Article ID | Journal | Published Year | Pages | File Type |
---|---|---|---|---|
2188788 | Journal of Molecular Biology | 2007 | 14 Pages |
Riboswitches are complex folded RNA domains found in noncoding regions of mRNA that regulate gene expression upon small molecule binding. Recently, Breaker and coworkers reported a tandem aptamer riboswitch (VCI-II) that binds glycine cooperatively. Here, we use hydroxyl radical footprinting and small-angle X-ray scattering (SAXS) to study the conformations of this tandem aptamer as a function of Mg2+ and glycine concentration. We fit a simple three-state thermodynamic model that describes the energetic coupling between magnesium-induced folding and glycine binding. Furthermore, we characterize the structural conformations of each of the three states: In low salt with no magnesium present, the VCI-II construct has an extended overall conformation, presumably representing unfolded structures. Addition of millimolar concentrations of Mg2+ in the absence of glycine leads to a significant compaction and partial folding as judged by hydroxyl radical protections.
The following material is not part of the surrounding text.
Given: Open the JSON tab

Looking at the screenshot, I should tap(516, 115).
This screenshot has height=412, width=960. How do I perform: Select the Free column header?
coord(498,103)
In the presence of millimolar Mg2+ concentrations, the tandem aptamer binds glycine cooperatively.The glycine binding transition involves a further compaction, additional tertiary packing interactions and further uptake of magnesium ions relative to the state in high Mg2+ but no glycine. Employing density reconstruction algorithms, we obtain low resolution 3-D structures for all three states from the SAXS measurements. These data provide a first glimpse into the structural conformations of the VCI-II aptamer, establish rigorous constraints for further modeling, and provide a framework for future mechanistic studies.